Re: ReplaceList -- Unexpected Answer
- To: mathgroup at smc.vnet.net
- Subject: [mg46798] Re: ReplaceList -- Unexpected Answer
- From: bobhanlon at aol.com (Bob Hanlon)
- Date: Tue, 9 Mar 2004 04:30:41 -0500 (EST)
- References: <c2hdqc$aeq$1@smc.vnet.net>
- Sender: owner-wri-mathgroup at wolfram.com
ReplaceList "attempts to transform the entire expression". If instead you want
it applied to the first level subexpressions:
ReplaceList[#,f[x:h[_],x_]->r[x]]& /@
{f[h[4],h[4]],f[h[4],h[5]]} // Flatten
{r[h[4]]}
Bob Hanlon
In article <c2hdqc$aeq$1 at smc.vnet.net>, Harold.Noffke at wpafb.af.mil (Harold
Noffke) wrote:
<< In The Mathematica 5 Book, Section 2.3.3 Naming Pieces of Patterns, we
find the following pattern matching exercise ...

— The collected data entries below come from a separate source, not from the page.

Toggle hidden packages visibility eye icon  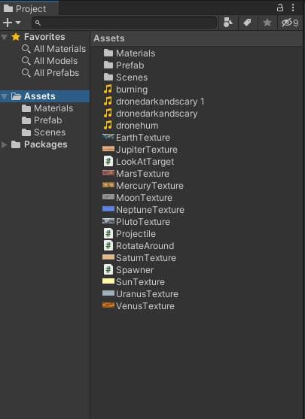tap(290, 23)
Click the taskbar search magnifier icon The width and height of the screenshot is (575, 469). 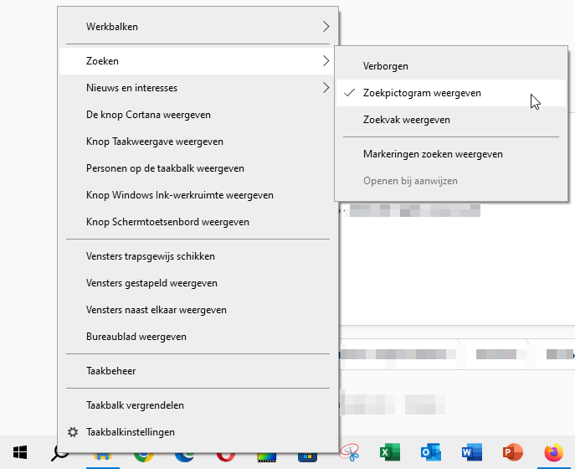click(59, 453)
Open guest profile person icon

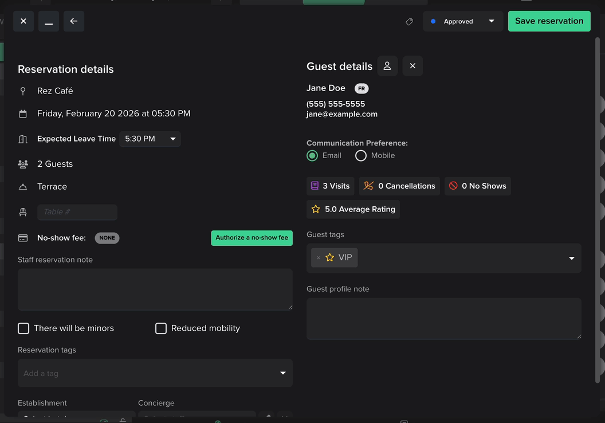[387, 66]
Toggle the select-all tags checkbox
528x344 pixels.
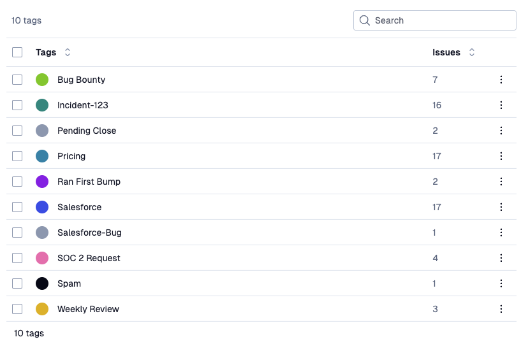[17, 52]
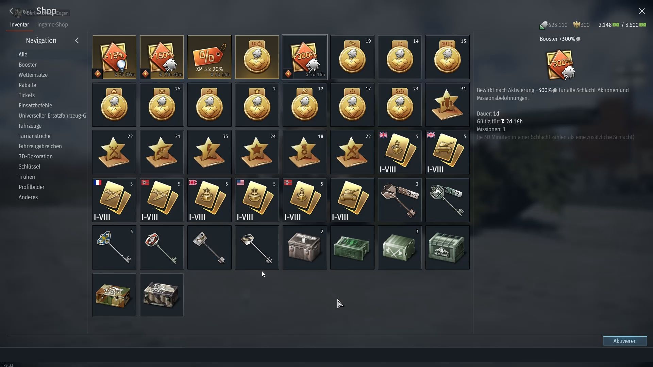Select the Winds of Change crate
Viewport: 653px width, 367px height.
162,295
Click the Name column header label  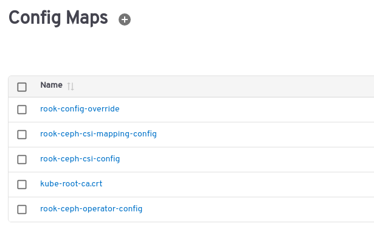tap(51, 85)
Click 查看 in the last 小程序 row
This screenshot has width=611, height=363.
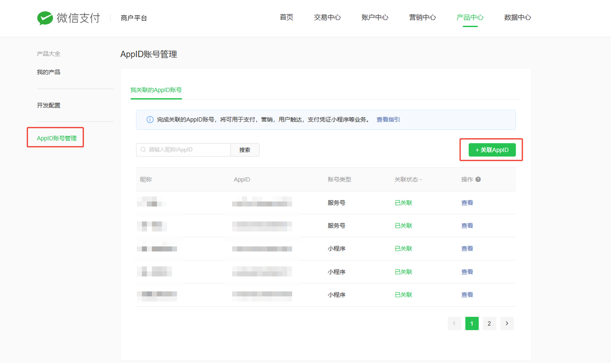(467, 295)
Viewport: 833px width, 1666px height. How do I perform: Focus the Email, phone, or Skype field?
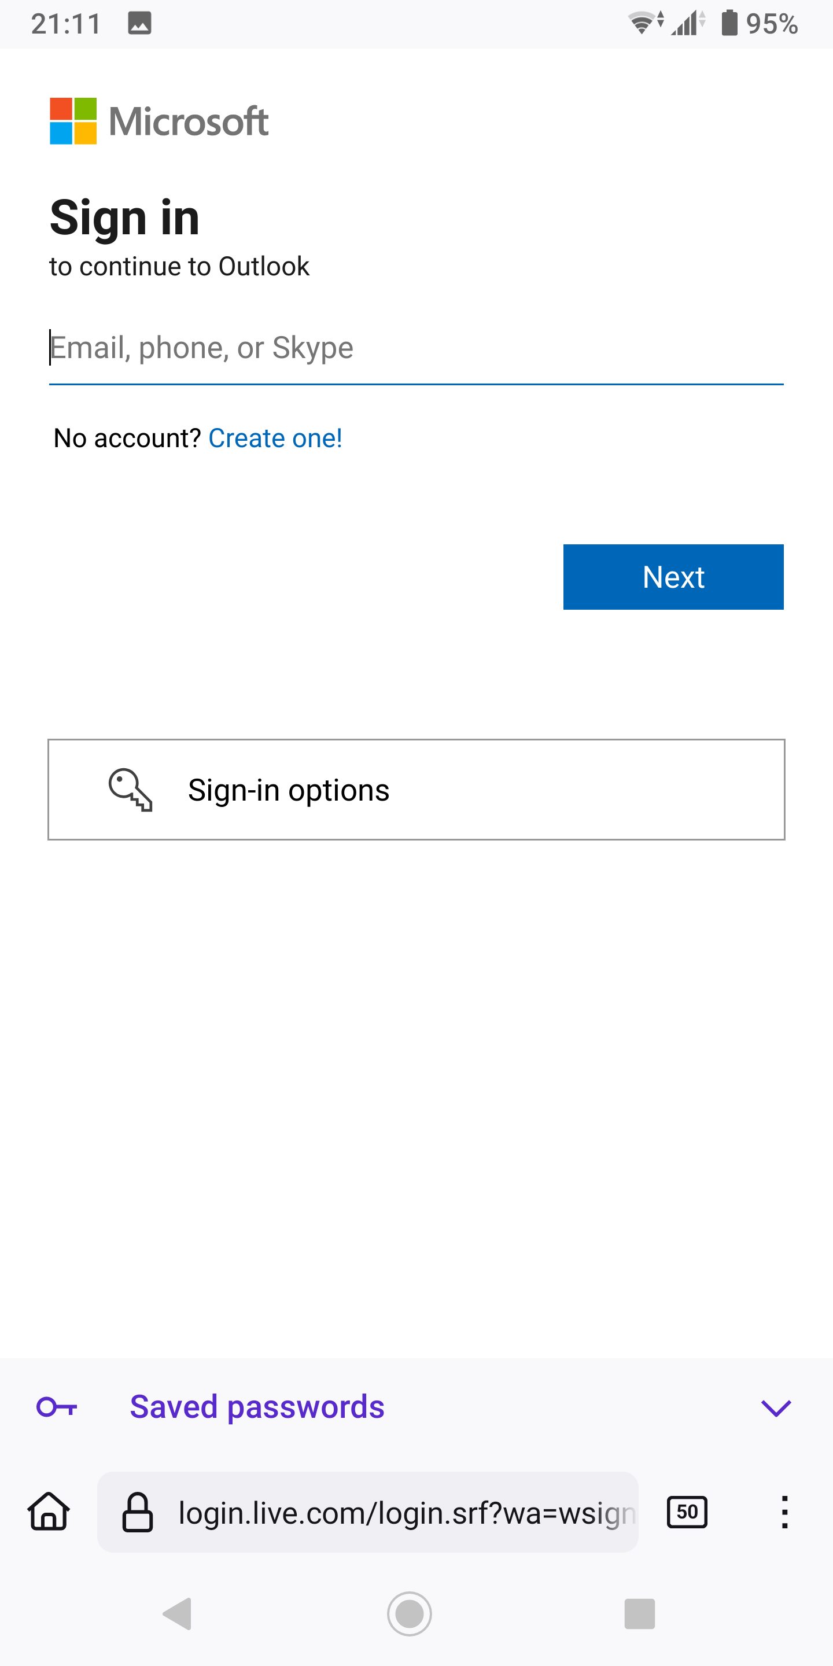[417, 348]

Now both arguments of f are constrained to be the same, and only the
first case matches.
In[5]:=
{f[h[4], h[4]], f[h[4], h[5]]} /. f[x:h[_], x_] -> r[x]
Out[5]=
{r[h[4]],f[h[4],h[5]]}
Now, let's use ReplaceList to get more insight into this matching
process ...
In[6]:=
ReplaceList[ {f[h[4],h[4]],f[h[4],h[5]]},f[x:h[_],x_] -> r[x] ]
Out[6]=
{}
I do not understand why ReplaceList returns {} instead of { r[h[4]] }.